Data:

+---+

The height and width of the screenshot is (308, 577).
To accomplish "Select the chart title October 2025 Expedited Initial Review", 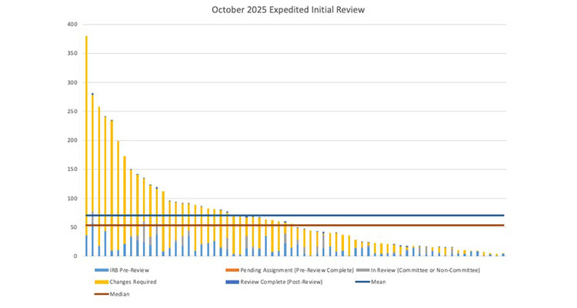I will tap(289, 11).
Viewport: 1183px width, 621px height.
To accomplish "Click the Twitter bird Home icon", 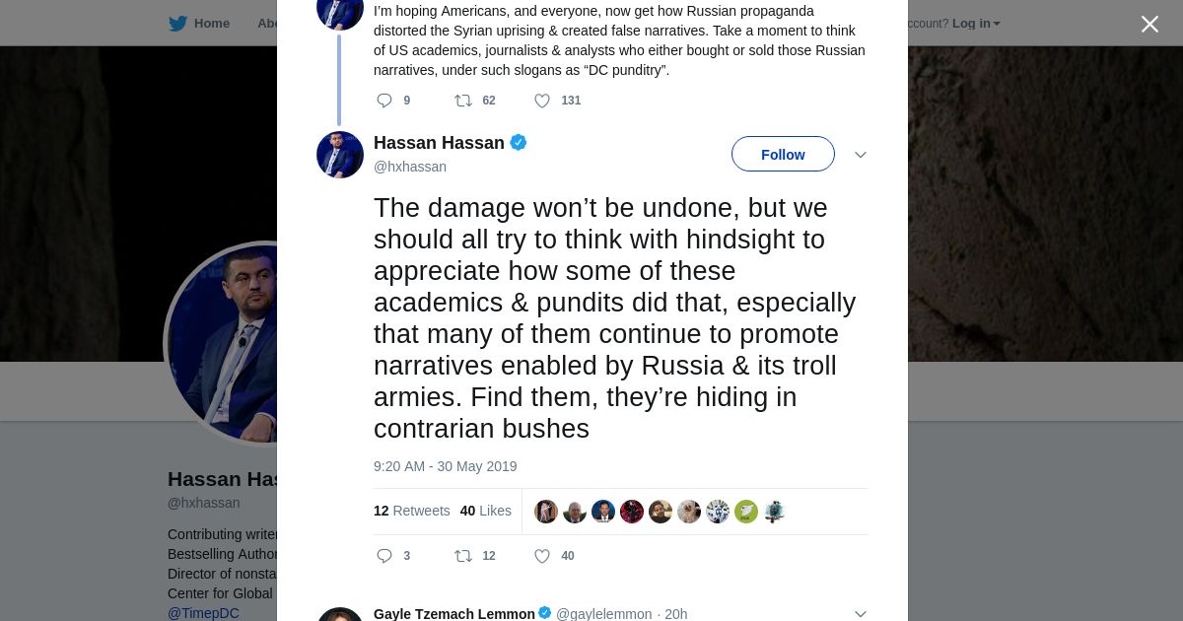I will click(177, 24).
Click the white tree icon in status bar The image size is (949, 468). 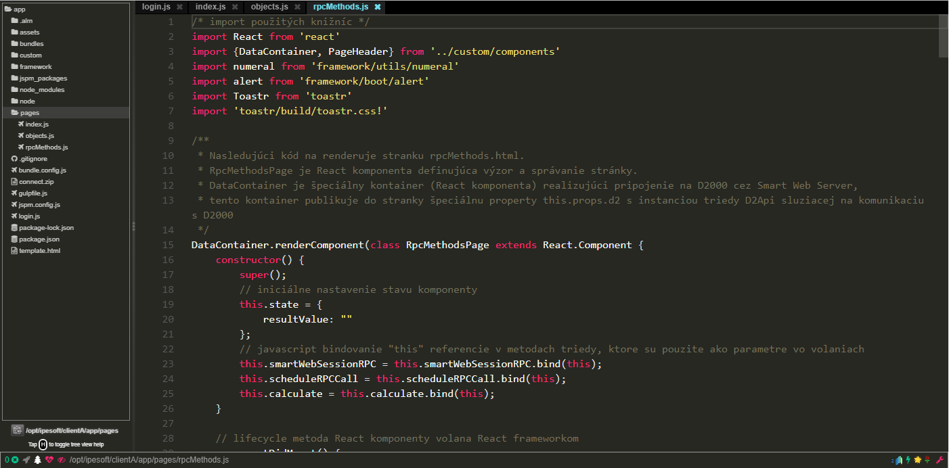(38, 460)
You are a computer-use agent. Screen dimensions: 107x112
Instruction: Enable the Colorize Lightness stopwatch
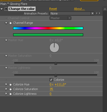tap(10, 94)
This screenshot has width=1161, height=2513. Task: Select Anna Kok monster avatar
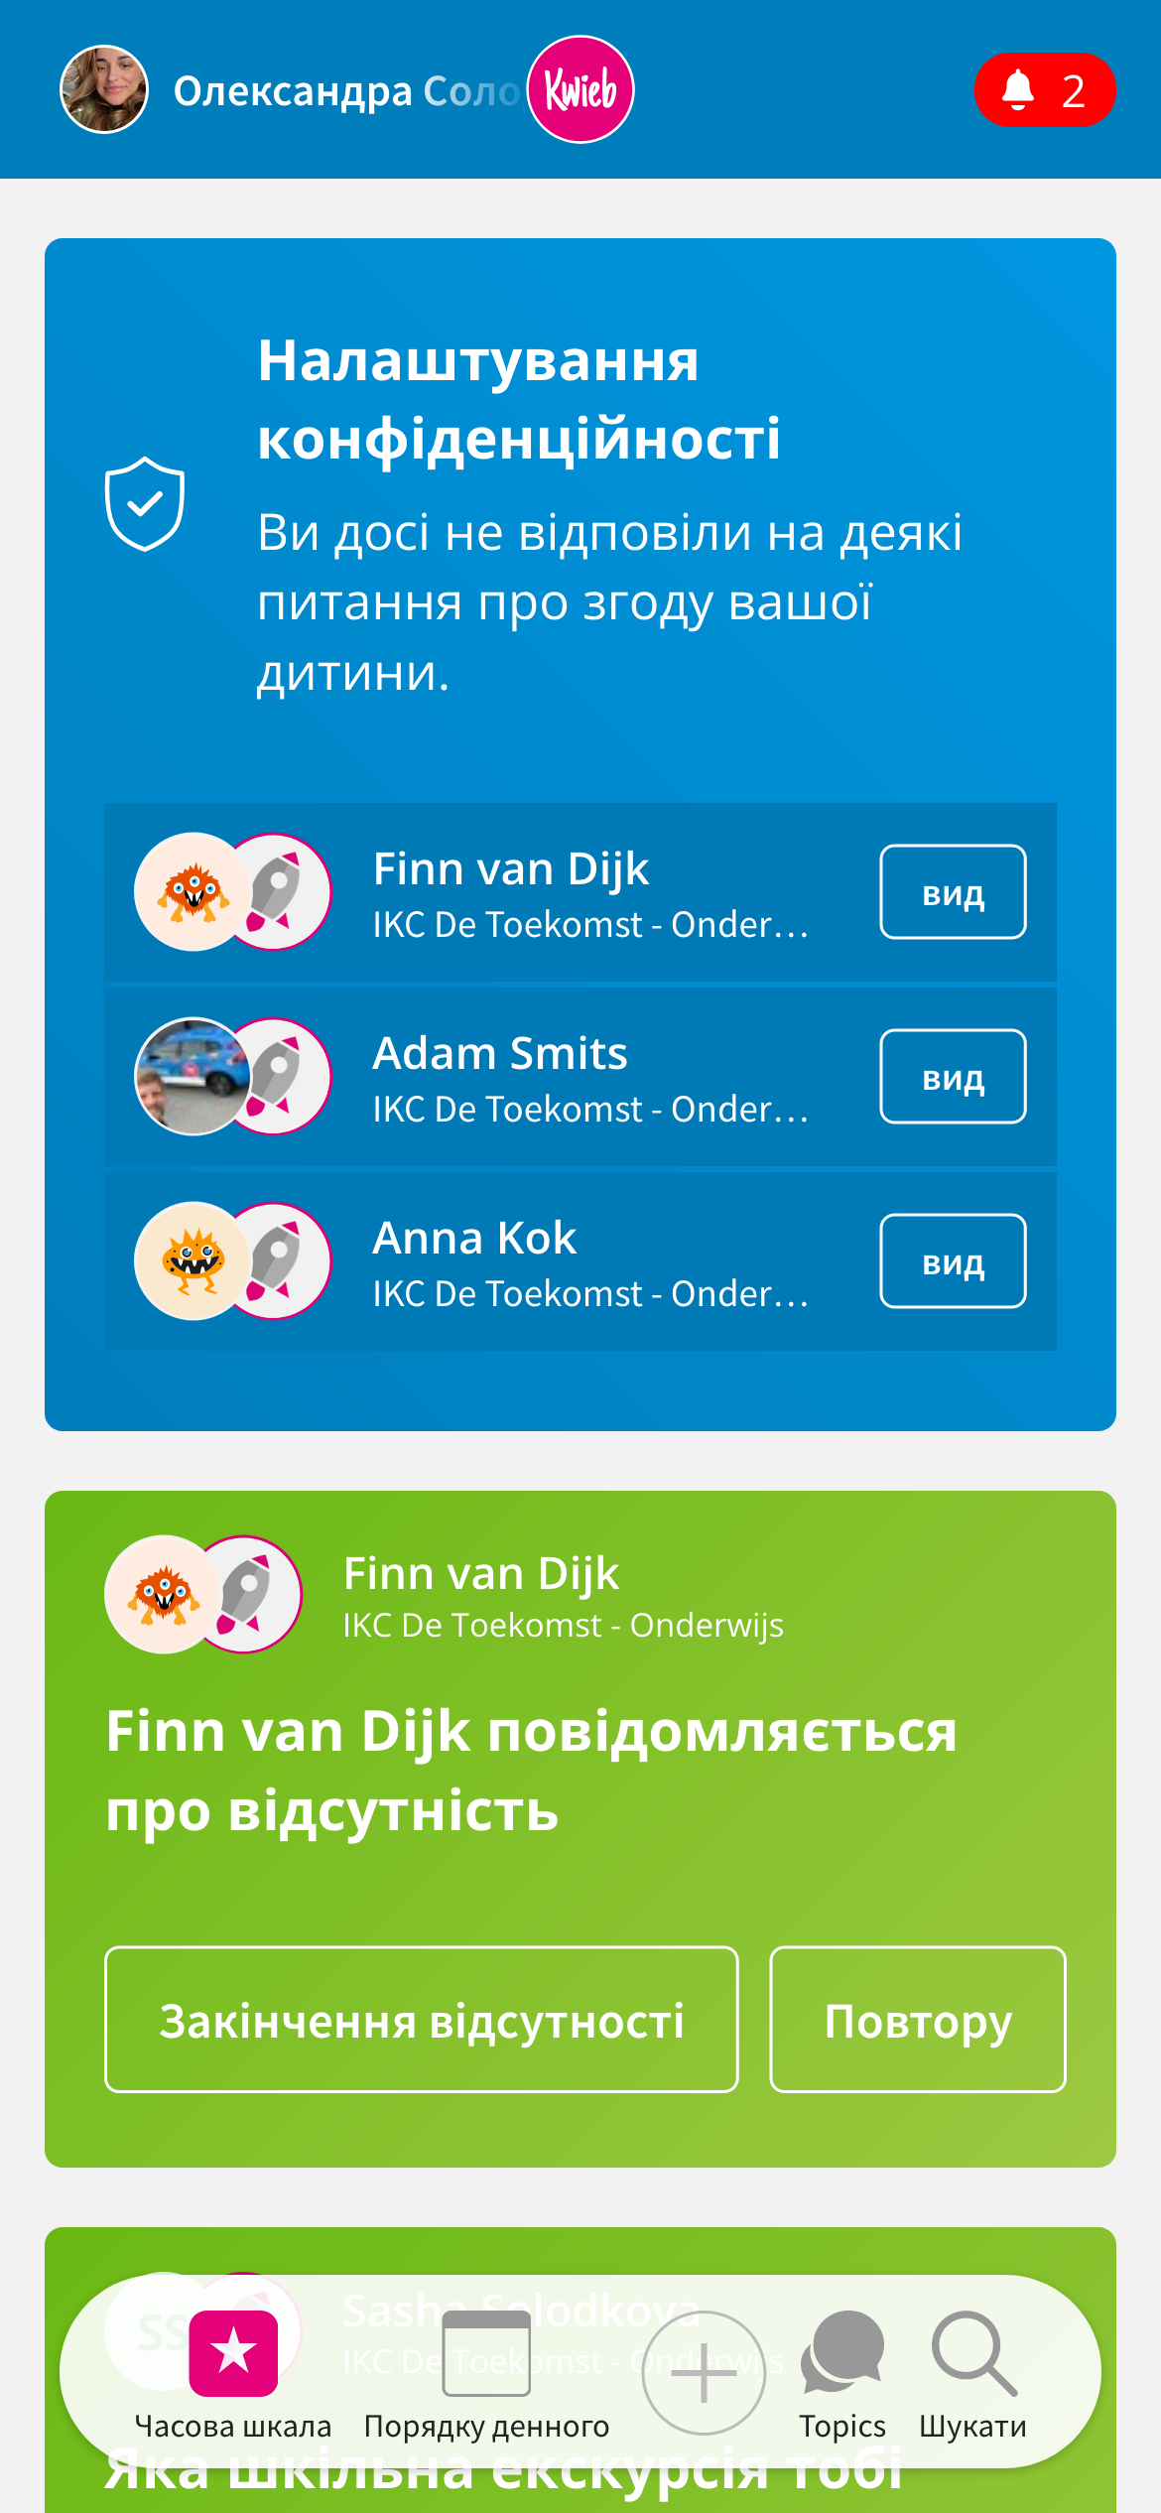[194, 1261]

+---+

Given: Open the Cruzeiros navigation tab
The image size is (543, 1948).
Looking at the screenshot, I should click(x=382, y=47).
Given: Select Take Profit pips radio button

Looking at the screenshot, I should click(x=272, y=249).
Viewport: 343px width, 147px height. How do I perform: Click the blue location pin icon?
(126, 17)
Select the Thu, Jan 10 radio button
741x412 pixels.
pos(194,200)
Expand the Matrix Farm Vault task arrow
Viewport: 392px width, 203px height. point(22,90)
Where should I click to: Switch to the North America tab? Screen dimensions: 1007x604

+---+

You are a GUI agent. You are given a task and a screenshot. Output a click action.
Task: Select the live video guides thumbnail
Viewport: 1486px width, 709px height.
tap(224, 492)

+---+

Every line containing the string "dimensions" is required; copy each such line from the data.

You are a computer-use agent. Screen dimensions: 107x112
Where should I click to: Switch to the North America tab? Screen dimensions: 1007x604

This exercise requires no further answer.